300k Tonneninhalt, gleichmäßig aus mehreren Tonnen
entnommen und gut gemengt, wurden mit 11k
gebranntem Kalk, der mit 39k Wasser gelöscht war, innig
gemengt und so 350k = 350l Mischung erhalten. 1l
davon wurde in einer Retorte mit aufwärts gerichteten Schnabel
gebracht, dieser mit einem Liebig'schen Kühler verbunden und
vorsichtig mit vorgelegter Normalsäure destillirt. Nachdem
100cc übergegangen waren, wurde die freie Säure
zurücktitrirt und so das übergegangene Ammoniak bestimmt. Es
wurden schließlich noch 40cc abdestillirt, die indessen nur
noch wenig Ammoniak enthielten.
Man hätte sich demnach eventuell auf 10 Proc. Destillat,
vielleicht noch weniger, beschränken können. Es wurden auf diese
Weise 0,606 Proc. Ammoniak oder 0,499 Proc. Stickstoff gefunden.
Dies entspricht in den unvermischten Fäcalien, welche durch den
Kalkmilchzusatz im Verhältnisse 6 : 7 verdünnt wurden, 0,707
Proc.

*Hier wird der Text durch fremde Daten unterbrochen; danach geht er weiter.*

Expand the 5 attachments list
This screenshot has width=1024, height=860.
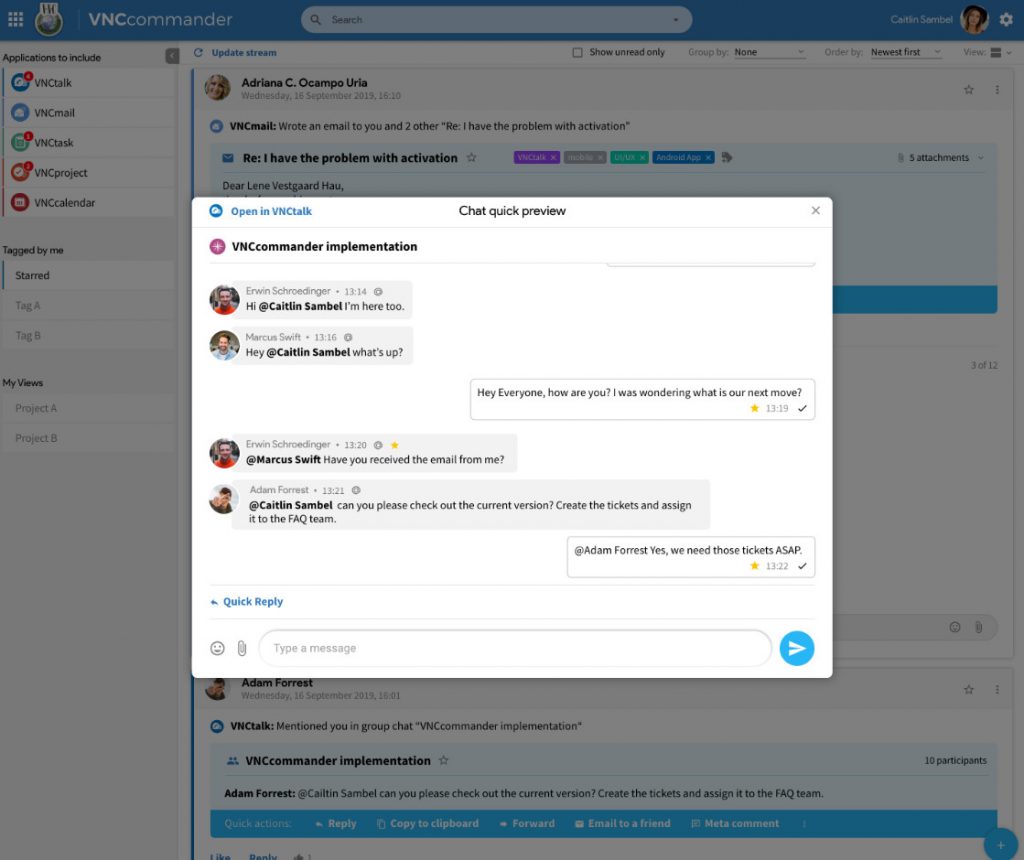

Ammoniak, oder auf Stickstoff berechnet, 0,582 Proc. Ein
Versuch mit mehr (6 Proc.) Kalk gab, ebenso berechnet, nur 0,579
Proc. Stickstoff; 2 bis 3 Proc. Kalk dürften also
genügen. Bei diesem Kochen mit Kalk trat eine deutliche
Scheidung ein; es bildete sich eine bräunliche Schaumdecke, die
indessen nur wenig stieg, sich bei weiterm Kochen zertheilte und
leicht absetzte.
Die Masse, noch heiß auf ein einfaches Filter gebracht, ließ mit
großer Schnelligkeit ein weinklares gelbliches Filtrat ablaufen,
welches vollkommen geruchlos war. In gleicher Weise zeigte sich
auch der zurückbleibende hellbräunliche Filterrückstand gänzlich
geruchlos. Gegenüber dem früher erwähnten Niederschlag der
Phosphatmethode war die Leichtigkeit des Filtrirens geradezu
überraschend. Dies erklärt sich einfach durch die bei dieser
Kalkkochung eintretende Bildung einer Kalkseife, welcher
nebenbei kohlensaurer Kalk in krystallinischer Form beigemengt
ist. Beide Verbindungen zeichnen sich, wie bekannt, durch die
Leichtigkeit aus, mit der sie das Wasser durchlassen.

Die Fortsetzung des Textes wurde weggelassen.